In the following sections, another common definition (with somewhat less ambiguity) is given by associating a reservoir fluid class with its relationship to the reservoir fluid's critical temperature.

Black-Oil

Figure 1: An example of a PT phase envelope (bubble point in green and dew point in red) for a black-oil reservoir. The reservoir condition is marked by a black square marker.

A black-oil fluid is defined by having a reservoir temperature much less than the critical temperature of the reservoir fluid (i.e. $$T_{R}<<T_{c}$$). An example is given in Figure 1. For the black-oil classification, a GOR of less than 1000 scf/STB is also a good indication as the definition of "much less" is ambiguous.

Volatile Oil

Figure 2: An example of a PT phase envelope (bubble point in green and dew point in red) for a volatile oil reservoir. The reservoir condition is marked by a black square marker.

A volatile oil fluid is defined by having a reservoir temperature somewhat less than the critical temperature of the reservoir fluid (i.e. $$T_{R}<T_{c}$$). An example is given in Figure 2. For the volatile oil classification, a GOR of 1000 to 3000 scf/STB is also a good indication as the definition of "somewhat less" is ambiguous.

Near-Critical Fluid

Figure 3: An example of a PT phase envelope (bubble point in green and dew point in red) for a near-critical oil reservoir. The reservoir condition is marked by a black square marker.

A near critical fluid is defined by having a reservoir temperature close to the critical temperature of the reservoir fluid (i.e. $$T_{R} \approx T_{c}$$). An example is given in Figure 3. For the near critical fluid classification, a GOR of around 3000 scf/STB is also a good indication as the definition of "close" is ambiguous.

Gas Condensate

Figure 4: An example of a PT phase envelope (bubble point in green and dew point in red) for a gas condensate reservoir. The reservoir condition is marked by a black square marker.

A gas condensate is defined by having a reservoir temperature between the critical temperature and the cricondentherm of the reservoir fluid (i.e. $$T_{c}<T_{R}<T_{cric}$$). An example is given in Figure 4. The general idea of this classification is that if we reduce the pressure, the original gas-like fluid will condense retrograde fluid.

Wet Gas

Figure 5: An example of a PT phase envelope (bubble point in green and dew point in red) for a wet gas reservoir.
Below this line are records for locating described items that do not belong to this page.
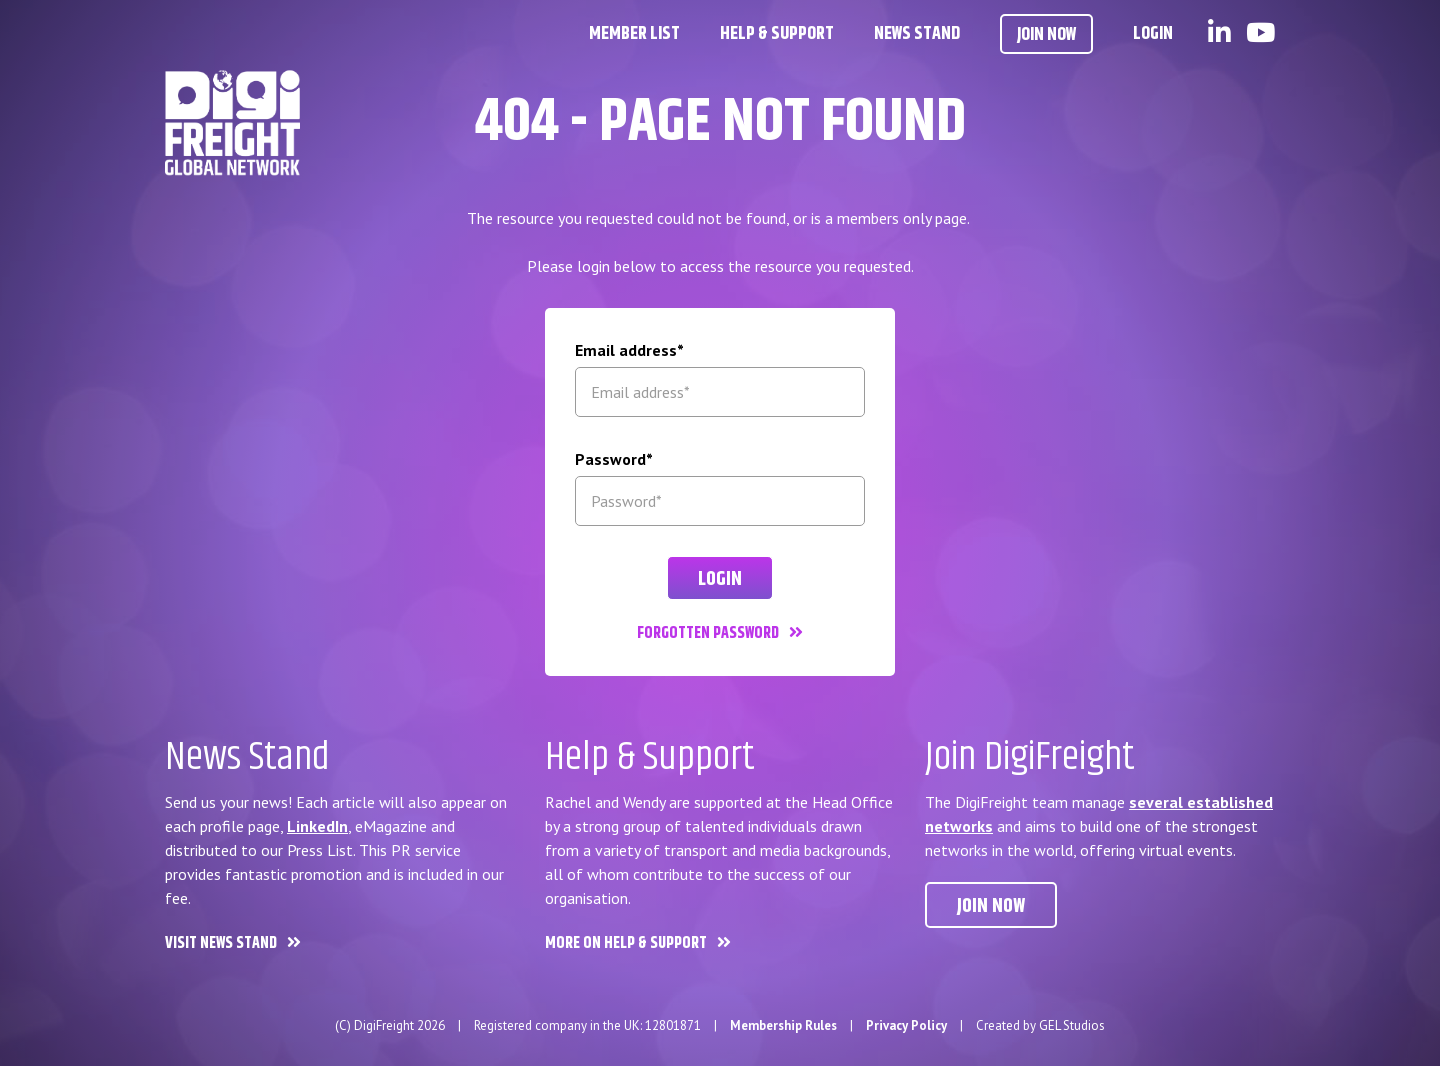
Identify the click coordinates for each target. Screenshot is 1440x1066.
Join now (991, 906)
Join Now (1046, 35)
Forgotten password (708, 633)
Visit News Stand (221, 943)
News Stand (917, 34)
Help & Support (777, 34)
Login (1153, 34)
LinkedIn (317, 826)
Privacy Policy (906, 1025)
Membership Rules (783, 1025)
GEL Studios (1072, 1025)
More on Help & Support (626, 943)
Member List (634, 34)
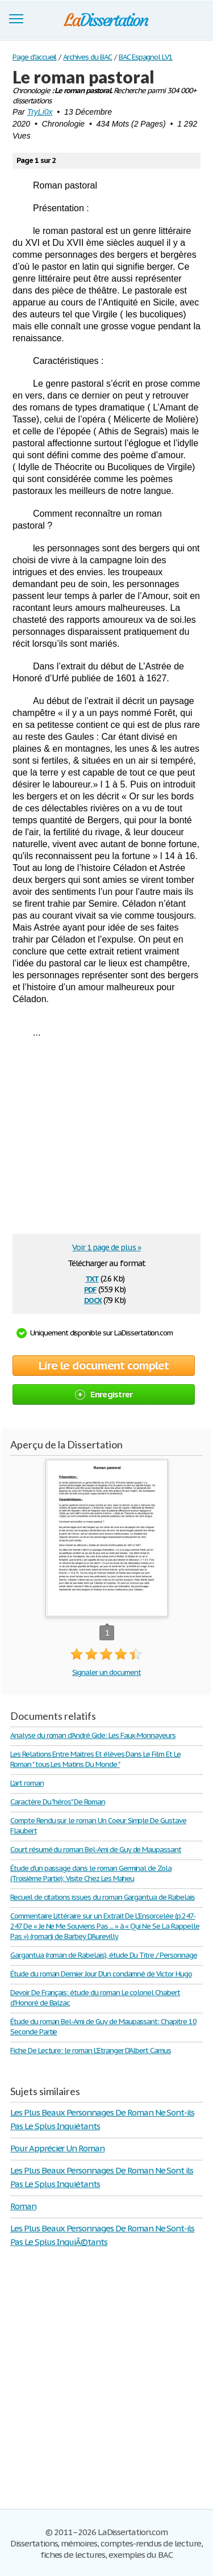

The reservoir condition is marked by a black square marker.

A wet gas is defined by having a reservoir temperature somewhat more than the cricondentherm of the reservoir fluid (i.e. $$T_{R}>T_{cric}$$). An example is given in Figure 5.

Dry Gas

Figure 6: An example of a PT phase envelope (bubble point in green and dew point in red) for a dry gas reservoir. The reservoir condition is marked by a black square marker.

A dry gas is defined by having a reservoir temperature much more than the cricondentherm of the reservoir fluid (i.e. $$T_{R}>>T_{cric}$$). An example is given in Figure 6. A dry gas has essentially no produced condensate.

1. C. H. Whitson and M. R. Brulé. Phase behavior. Volume 20. Henry L. Doherty Memorial Fund of AIME, Society of Petroleum Engineers …, 2000.